Comparison of cargo encapsulation for one-step and two-step pathways. The fraction of R cargo in completed shells f_R (a) and the fraction of unlike cargo particles in first solvation shells f_UL (b) are shown as a function of ɛ_RR for the lower and higher shell–shell affinities ɛ_SS = 2.0 and ɛ_SS = 3.5. Other parameters are ɛ_GG = 1.7, ɛ_RG = 1.3, and ɛ_SC = 6.0. Histograms of cargo composition within individual shells to illustrate shell-to-shell variability, for the peak in panel (a) at ɛ_RR = ɛ_GG = 1.7 and ɛ_RG = 1.7, for (c) one-step and (d) two-step pathways.

FIG. 6.

Fraction of shell subunits in complete shells in the two-step assembly pathway regime, ɛ_SS = 2.0 and ɛ_RG = 1.3.

FIG. 7.

Effects of shell–cargo and shell–shell affinity on cargo composition reveal thermodynamic and kinetic influences on encapsulation. (a) The fraction of encapsulated R particles f_R as a function of shell–cargo affinity ɛ_SC, for shell–shell affinities ɛ_SS = 2.0, and ɛ_SS = 3.5. To assess the importance of dynamics on these results, f_R is also shown for the “equilibrium” simulations in which cargo can exchange between shell interiors and the bulk.
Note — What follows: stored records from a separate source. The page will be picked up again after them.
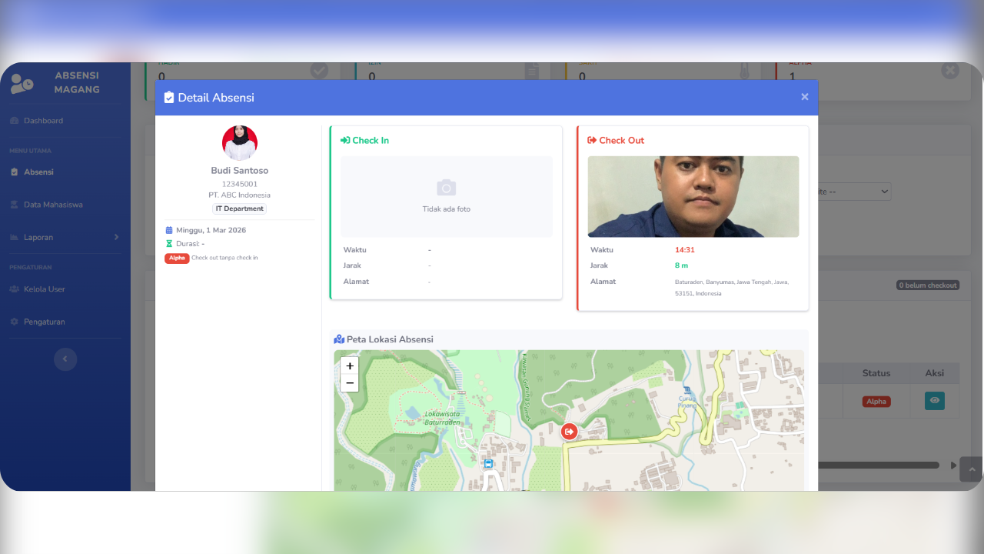Open Pengaturan settings menu item
The width and height of the screenshot is (984, 554).
(44, 322)
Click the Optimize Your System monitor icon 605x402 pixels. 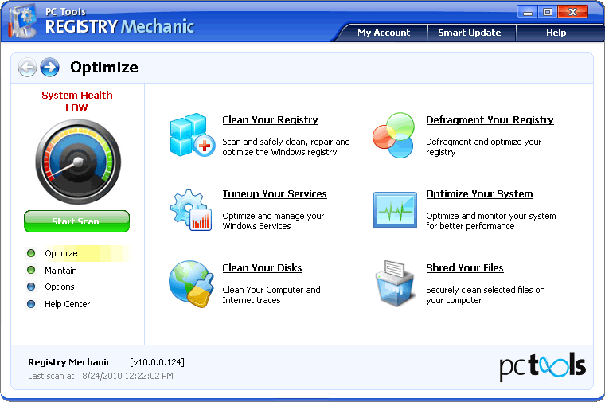tap(396, 209)
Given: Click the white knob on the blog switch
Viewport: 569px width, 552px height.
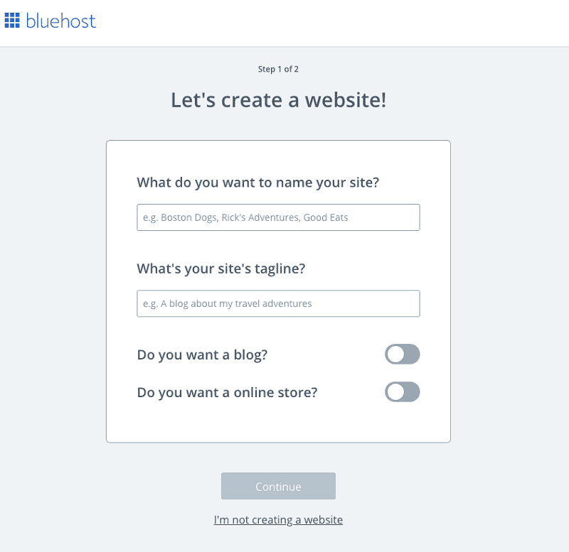Looking at the screenshot, I should pyautogui.click(x=395, y=355).
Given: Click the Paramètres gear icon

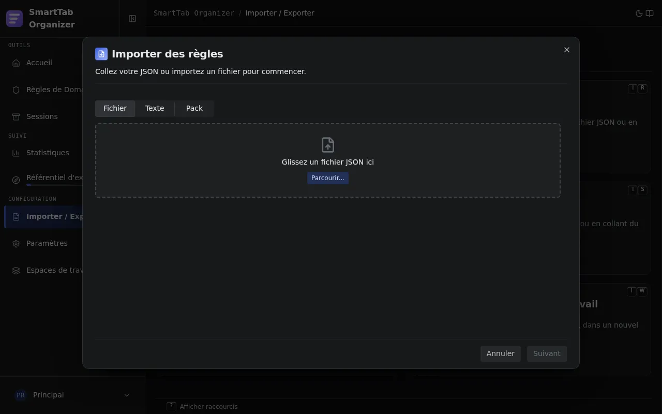Looking at the screenshot, I should pyautogui.click(x=16, y=244).
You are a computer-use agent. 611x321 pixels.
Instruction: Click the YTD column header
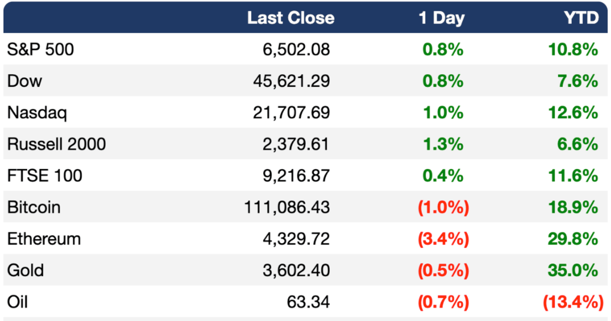pos(581,18)
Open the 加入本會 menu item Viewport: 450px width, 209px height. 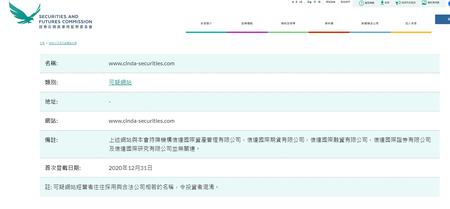tap(411, 23)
Other parameters are ɛ_GG = 1.7 and ɛ_RR = ɛ_RG = 1.3. (b) Cargo composition f_R as a function of shell–shell affinity ɛ_SS, at a constant shell–cargo affinity of ɛ_SC = 6.0. Other parameters are ɛ_RR = 1.3, with ɛ_GG = 1.7 and ɛ_RG = 1.3. The “equilibrium” results are also shown, as a straight line since they do not depend on ɛ_SS.

FIG. 8.

Comparison of encapsulated cargo between equilibrium and dynamical simulations. (a) and (b) The fraction of R particles (a) and mixing (b) are shown as a function of R–R and G–G affinities. Other parameters are ɛ_RG = 1.3 and ɛ_SC = 6.0, as in Fig. 4. (c) and (d) Difference between cargo encapsulation in dynamical assembly simulations and equilibrium. The plots show the differences between the quantities f_R and f_UL for the dynamical simulations in Fig. 4 (with ɛ_SS = 3.5) and equilibrium simulations [panels (a) and (b) of this figure].